Over the past 7 years of regularly visiting our local library (sometimes multiple times a week), our family hasn’t even come close to reading every single book in the children’s section.
However, in my opinion, we HAVE done a really great job of reading through a huge variety of books each week — thanks to a super simple “system” I implemented a few years ago.
In our library, the children’s books are divided up into 5 sections:
1. Board Books (cardboard books for babies and toddlers)
2. Picture Books (books parents read to young children)
3. Beginner Readers (books for younger readers (K-2nd) and super short chapter books)
4. Juvenile Fiction (chapter books, still easy enough for younger kids — 2nd – 5th)
5. Juvenile Non-Fiction
Currently, I get a few board books for Clara each week, a huge stack of picture books and a few Beginner Readers for the boys, and a mix of picture books, Beginner Readers and JF books for Nora, (I read the longer chapter books to her.)

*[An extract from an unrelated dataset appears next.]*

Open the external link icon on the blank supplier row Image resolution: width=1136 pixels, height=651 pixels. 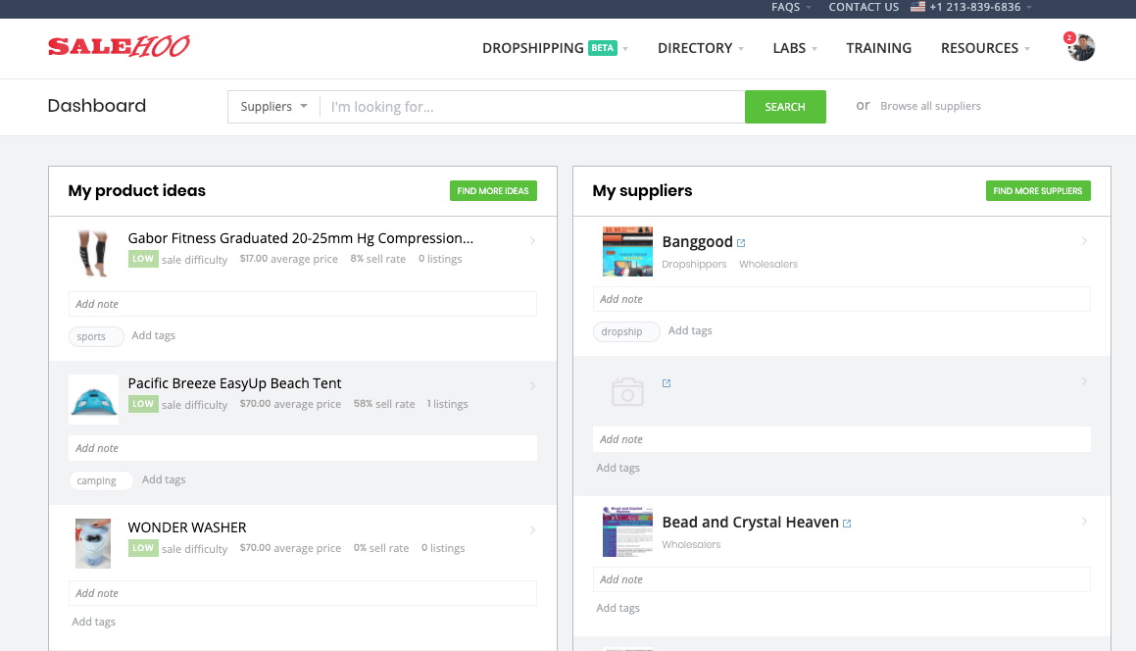click(667, 383)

I let the kids pick out several of their favorites (they know where to look now!) but I usually choose the majority of our books so we continually read a variety of topics and stories each week.
Several of you have asked HOW I decide what books to check out each week.
At first I didn’t think I had a great answer to that question, but then I realized that even thought I don’t have a specific checklist of books I search for each week, I DO have a really simple method to assure our family reads a wide variety of books on so many different topics each week…
I simply work my way alphabetically through each section of children’s books.
In our library, the board books are sorted alphabetically by title, all the rest of the books are alphabetical by author. However, it doesn’t really matter to me as I’m usually not looking for books by a specific title or author. I’m mainly looking for different books than we read last week!
I start with the “A” picture books and pull out a good-size pile. Then I move to the board books and grab a few for Clara. Finally, I work my way through the “A” section of Beginner Readers, and by the end, my bag is pretty full (we usually get 20-30 books each week).
For the longer chapter books I read to Nora, we usually work our way through an entire series before moving onto something else. We’ve read so many series over the last couple of years — American Girl (ALL the girls), Magic Treehouse, Owl Diaries, Little House on the Prairie, Puppy Pals, Rainbow Fairies, and more.
The next week I check out “B” books, followed by “C” books the following week.
This allows us to work our way through the entire selection of children’s books twice every year, while continually reading new content each week, and physically looking through all the books so we don’t always gravitate to our favorites.
Of course, there are times when I check out several books on one specific theme (birthday, holiday, and seasonal topics, books regarding a certain issue/hobby the kids are interested in, various crafts, how-tos, and DIY books, etc.) This is fun for the kids — and for me!
I also regularly utilize the inter-library loan system, which allows me to request books from many different libraries (all done online from home!) and simply wait for them to arrive at our local library. SO handy!
However, for the most part, I have absolutely NO “rhyme or reason” to how I select children’s books – except for the first letter of the author’s name!
I know this might sound like a silly system, but it has worked wonderfully for our family over the past few years.
Yes, we’ve gotten some “dud” books that we read once and put right back in the bag to return, but we’ve also found and read so many books that have become family favorites — and we probably wouldn’t have ever checked them out if I were just searching for a specific title or topic.
So maybe this method will work for you, or maybe it won’t…
Whatever the case, I hope it will encourage you to incorporate more library books in your home!
And remember, you can get more than just books with your library card too!
Do you have any clever methods for choosing library books?